### Aim
Rewrite the rows below, swapping "Identify the location of" for "Give the position of" wherever it occurs and leaving everything else unchanged.

### Data
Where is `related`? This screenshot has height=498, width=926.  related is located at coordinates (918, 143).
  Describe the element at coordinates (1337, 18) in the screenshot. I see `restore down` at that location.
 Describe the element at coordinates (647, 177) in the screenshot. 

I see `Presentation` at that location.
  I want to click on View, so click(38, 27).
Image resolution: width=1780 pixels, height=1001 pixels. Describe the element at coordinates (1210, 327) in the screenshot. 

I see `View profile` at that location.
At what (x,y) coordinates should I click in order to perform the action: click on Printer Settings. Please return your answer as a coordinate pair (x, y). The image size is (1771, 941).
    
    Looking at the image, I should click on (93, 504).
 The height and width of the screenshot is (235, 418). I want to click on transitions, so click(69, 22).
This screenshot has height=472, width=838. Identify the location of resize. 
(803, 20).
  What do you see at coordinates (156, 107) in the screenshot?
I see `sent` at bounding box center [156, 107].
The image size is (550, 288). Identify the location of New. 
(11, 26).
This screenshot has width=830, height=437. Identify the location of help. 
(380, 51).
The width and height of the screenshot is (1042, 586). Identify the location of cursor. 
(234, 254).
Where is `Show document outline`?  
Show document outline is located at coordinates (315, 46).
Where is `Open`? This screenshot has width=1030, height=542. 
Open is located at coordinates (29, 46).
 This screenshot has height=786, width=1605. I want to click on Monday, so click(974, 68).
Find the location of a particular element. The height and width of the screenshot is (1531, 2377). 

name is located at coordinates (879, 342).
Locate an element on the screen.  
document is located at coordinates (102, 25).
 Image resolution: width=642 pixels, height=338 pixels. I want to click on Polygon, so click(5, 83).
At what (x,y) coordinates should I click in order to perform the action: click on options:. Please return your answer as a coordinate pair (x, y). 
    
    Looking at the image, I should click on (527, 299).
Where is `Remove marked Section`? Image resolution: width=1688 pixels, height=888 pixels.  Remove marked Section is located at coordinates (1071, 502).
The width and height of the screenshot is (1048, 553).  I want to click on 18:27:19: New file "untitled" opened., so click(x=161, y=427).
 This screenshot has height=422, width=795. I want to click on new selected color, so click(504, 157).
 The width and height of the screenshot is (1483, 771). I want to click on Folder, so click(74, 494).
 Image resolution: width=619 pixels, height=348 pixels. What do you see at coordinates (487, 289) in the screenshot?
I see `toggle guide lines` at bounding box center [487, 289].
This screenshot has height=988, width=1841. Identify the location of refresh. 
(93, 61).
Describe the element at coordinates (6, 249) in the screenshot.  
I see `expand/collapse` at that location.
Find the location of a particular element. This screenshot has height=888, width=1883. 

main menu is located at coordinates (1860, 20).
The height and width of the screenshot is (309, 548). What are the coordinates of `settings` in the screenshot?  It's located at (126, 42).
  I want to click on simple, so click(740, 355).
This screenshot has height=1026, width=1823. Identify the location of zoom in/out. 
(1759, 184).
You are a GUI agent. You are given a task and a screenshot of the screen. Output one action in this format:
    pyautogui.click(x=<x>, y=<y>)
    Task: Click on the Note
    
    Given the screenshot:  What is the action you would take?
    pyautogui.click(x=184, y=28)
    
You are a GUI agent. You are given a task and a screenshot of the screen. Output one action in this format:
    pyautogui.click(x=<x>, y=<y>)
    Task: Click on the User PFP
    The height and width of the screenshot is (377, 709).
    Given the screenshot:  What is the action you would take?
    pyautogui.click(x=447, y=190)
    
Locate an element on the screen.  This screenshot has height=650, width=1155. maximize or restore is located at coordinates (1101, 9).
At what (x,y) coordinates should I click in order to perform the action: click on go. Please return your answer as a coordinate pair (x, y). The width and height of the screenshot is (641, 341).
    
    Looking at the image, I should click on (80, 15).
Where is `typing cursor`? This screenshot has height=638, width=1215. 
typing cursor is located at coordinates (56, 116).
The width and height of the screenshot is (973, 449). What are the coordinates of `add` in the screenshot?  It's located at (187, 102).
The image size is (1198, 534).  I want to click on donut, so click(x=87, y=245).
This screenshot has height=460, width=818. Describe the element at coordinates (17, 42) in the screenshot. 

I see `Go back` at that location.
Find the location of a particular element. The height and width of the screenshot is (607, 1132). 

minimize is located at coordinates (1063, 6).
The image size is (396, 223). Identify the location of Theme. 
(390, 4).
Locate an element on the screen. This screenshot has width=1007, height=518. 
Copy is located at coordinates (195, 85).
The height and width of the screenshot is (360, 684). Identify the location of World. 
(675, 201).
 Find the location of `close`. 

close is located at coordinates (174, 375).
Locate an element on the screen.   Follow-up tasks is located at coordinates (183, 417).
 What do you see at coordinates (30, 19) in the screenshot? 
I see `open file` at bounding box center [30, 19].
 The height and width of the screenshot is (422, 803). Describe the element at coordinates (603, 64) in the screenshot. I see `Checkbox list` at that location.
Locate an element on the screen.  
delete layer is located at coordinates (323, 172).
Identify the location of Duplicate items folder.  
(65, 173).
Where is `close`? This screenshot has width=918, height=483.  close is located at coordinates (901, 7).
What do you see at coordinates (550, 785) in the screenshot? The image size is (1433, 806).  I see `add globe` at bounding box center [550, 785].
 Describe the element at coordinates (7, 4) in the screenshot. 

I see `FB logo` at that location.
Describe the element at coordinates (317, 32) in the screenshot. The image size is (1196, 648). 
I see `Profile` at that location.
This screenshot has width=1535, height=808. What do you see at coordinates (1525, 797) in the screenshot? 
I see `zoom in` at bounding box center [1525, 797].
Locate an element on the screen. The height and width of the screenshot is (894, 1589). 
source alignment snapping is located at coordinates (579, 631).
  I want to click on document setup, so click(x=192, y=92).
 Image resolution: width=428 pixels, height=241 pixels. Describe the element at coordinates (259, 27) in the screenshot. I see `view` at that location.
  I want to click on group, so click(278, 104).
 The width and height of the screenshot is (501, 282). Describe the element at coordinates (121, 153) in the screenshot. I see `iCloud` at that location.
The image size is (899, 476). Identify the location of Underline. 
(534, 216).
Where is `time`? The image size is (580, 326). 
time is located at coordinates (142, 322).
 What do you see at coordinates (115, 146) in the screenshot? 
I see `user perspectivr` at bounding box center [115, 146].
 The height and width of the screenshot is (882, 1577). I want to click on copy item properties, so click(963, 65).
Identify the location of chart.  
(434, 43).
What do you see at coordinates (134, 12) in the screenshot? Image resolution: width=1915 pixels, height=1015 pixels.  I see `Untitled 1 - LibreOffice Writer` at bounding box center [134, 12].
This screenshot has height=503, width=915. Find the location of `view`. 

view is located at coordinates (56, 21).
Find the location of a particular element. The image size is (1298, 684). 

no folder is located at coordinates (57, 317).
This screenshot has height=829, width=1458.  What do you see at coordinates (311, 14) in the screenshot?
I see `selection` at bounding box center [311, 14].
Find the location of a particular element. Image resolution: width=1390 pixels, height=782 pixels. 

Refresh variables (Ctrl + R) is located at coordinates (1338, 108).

### Response
Where is `related`? This screenshot has height=498, width=926.  related is located at coordinates (918, 143).
  Describe the element at coordinates (1337, 18) in the screenshot. I see `restore down` at that location.
 Describe the element at coordinates (647, 177) in the screenshot. 

I see `Presentation` at that location.
  I want to click on View, so click(38, 27).
Image resolution: width=1780 pixels, height=1001 pixels. Describe the element at coordinates (1210, 327) in the screenshot. 

I see `View profile` at that location.
At what (x,y) coordinates should I click in order to perform the action: click on Printer Settings. Please return your answer as a coordinate pair (x, y). The image size is (1771, 941).
    
    Looking at the image, I should click on (93, 504).
 The height and width of the screenshot is (235, 418). I want to click on transitions, so click(69, 22).
This screenshot has height=472, width=838. Give the position of resize. 
(803, 20).
  What do you see at coordinates (156, 107) in the screenshot?
I see `sent` at bounding box center [156, 107].
The image size is (550, 288). Give the position of New. 
(11, 26).
This screenshot has width=830, height=437. Give the position of help. 
(380, 51).
The width and height of the screenshot is (1042, 586). Give the position of cursor. 
(234, 254).
Where is `Show document outline`?  
Show document outline is located at coordinates (315, 46).
Where is `Open`? This screenshot has width=1030, height=542. 
Open is located at coordinates (29, 46).
 This screenshot has height=786, width=1605. I want to click on Monday, so click(974, 68).
Find the location of a particular element. The height and width of the screenshot is (1531, 2377). 

name is located at coordinates (879, 342).
Locate an element on the screen.  
document is located at coordinates (102, 25).
 Image resolution: width=642 pixels, height=338 pixels. I want to click on Polygon, so click(5, 83).
At what (x,y) coordinates should I click in order to perform the action: click on options:. Please return your answer as a coordinate pair (x, y). 
    
    Looking at the image, I should click on (527, 299).
Where is `Remove marked Section`? Image resolution: width=1688 pixels, height=888 pixels.  Remove marked Section is located at coordinates (1071, 502).
The width and height of the screenshot is (1048, 553).  I want to click on 18:27:19: New file "untitled" opened., so click(x=161, y=427).
 This screenshot has height=422, width=795. I want to click on new selected color, so click(504, 157).
 The width and height of the screenshot is (1483, 771). I want to click on Folder, so click(74, 494).
 Image resolution: width=619 pixels, height=348 pixels. What do you see at coordinates (487, 289) in the screenshot?
I see `toggle guide lines` at bounding box center [487, 289].
This screenshot has height=988, width=1841. Give the position of refresh. 
(93, 61).
Describe the element at coordinates (6, 249) in the screenshot.  
I see `expand/collapse` at that location.
Find the location of a particular element. This screenshot has height=888, width=1883. 

main menu is located at coordinates (1860, 20).
The height and width of the screenshot is (309, 548). What are the coordinates of `settings` in the screenshot?  It's located at (126, 42).
  I want to click on simple, so click(740, 355).
This screenshot has height=1026, width=1823. Give the position of zoom in/out. 
(1759, 184).
You are a GUI agent. You are given a task and a screenshot of the screen. Output one action in this format:
    pyautogui.click(x=<x>, y=<y>)
    Task: Click on the Note
    
    Given the screenshot:  What is the action you would take?
    pyautogui.click(x=184, y=28)
    
You are a GUI agent. You are given a task and a screenshot of the screen. Output one action in this format:
    pyautogui.click(x=<x>, y=<y>)
    Task: Click on the User PFP
    The height and width of the screenshot is (377, 709).
    Given the screenshot:  What is the action you would take?
    pyautogui.click(x=447, y=190)
    
Locate an element on the screen.  This screenshot has height=650, width=1155. maximize or restore is located at coordinates (1101, 9).
At what (x,y) coordinates should I click in order to perform the action: click on go. Please return your answer as a coordinate pair (x, y). The width and height of the screenshot is (641, 341).
    
    Looking at the image, I should click on (80, 15).
Where is `typing cursor`? This screenshot has height=638, width=1215. 
typing cursor is located at coordinates (56, 116).
The width and height of the screenshot is (973, 449). What are the coordinates of `add` in the screenshot?  It's located at (187, 102).
The image size is (1198, 534).  I want to click on donut, so click(x=87, y=245).
This screenshot has height=460, width=818. Describe the element at coordinates (17, 42) in the screenshot. 

I see `Go back` at that location.
Find the location of a particular element. The height and width of the screenshot is (607, 1132). 

minimize is located at coordinates (1063, 6).
The image size is (396, 223). Give the position of Theme. 
(390, 4).
Locate an element on the screen. This screenshot has width=1007, height=518. 
Copy is located at coordinates (195, 85).
The height and width of the screenshot is (360, 684). Give the position of World. 
(675, 201).
 Find the location of `close`. 

close is located at coordinates (174, 375).
Locate an element on the screen.   Follow-up tasks is located at coordinates (183, 417).
 What do you see at coordinates (30, 19) in the screenshot? 
I see `open file` at bounding box center [30, 19].
 The height and width of the screenshot is (422, 803). Describe the element at coordinates (603, 64) in the screenshot. I see `Checkbox list` at that location.
Locate an element on the screen.  
delete layer is located at coordinates (323, 172).
Give the position of Duplicate items folder.  
(65, 173).
Where is `close`? This screenshot has width=918, height=483.  close is located at coordinates (901, 7).
What do you see at coordinates (550, 785) in the screenshot? The image size is (1433, 806).  I see `add globe` at bounding box center [550, 785].
 Describe the element at coordinates (7, 4) in the screenshot. 

I see `FB logo` at that location.
Describe the element at coordinates (317, 32) in the screenshot. The image size is (1196, 648). 
I see `Profile` at that location.
This screenshot has width=1535, height=808. What do you see at coordinates (1525, 797) in the screenshot? 
I see `zoom in` at bounding box center [1525, 797].
Locate an element on the screen. The height and width of the screenshot is (894, 1589). 
source alignment snapping is located at coordinates (579, 631).
  I want to click on document setup, so click(x=192, y=92).
 Image resolution: width=428 pixels, height=241 pixels. Describe the element at coordinates (259, 27) in the screenshot. I see `view` at that location.
  I want to click on group, so click(278, 104).
 The width and height of the screenshot is (501, 282). Describe the element at coordinates (121, 153) in the screenshot. I see `iCloud` at that location.
The image size is (899, 476). Give the position of Underline. 
(534, 216).
Where is `time`? The image size is (580, 326). 
time is located at coordinates (142, 322).
 What do you see at coordinates (115, 146) in the screenshot? 
I see `user perspectivr` at bounding box center [115, 146].
 The height and width of the screenshot is (882, 1577). I want to click on copy item properties, so click(963, 65).
Give the position of chart.  
(434, 43).
What do you see at coordinates (134, 12) in the screenshot? Image resolution: width=1915 pixels, height=1015 pixels.  I see `Untitled 1 - LibreOffice Writer` at bounding box center [134, 12].
This screenshot has height=503, width=915. Find the location of `view`. 

view is located at coordinates (56, 21).
Find the location of a particular element. The image size is (1298, 684). 

no folder is located at coordinates (57, 317).
This screenshot has height=829, width=1458.  What do you see at coordinates (311, 14) in the screenshot?
I see `selection` at bounding box center [311, 14].
Find the location of a particular element. Image resolution: width=1390 pixels, height=782 pixels. 

Refresh variables (Ctrl + R) is located at coordinates (1338, 108).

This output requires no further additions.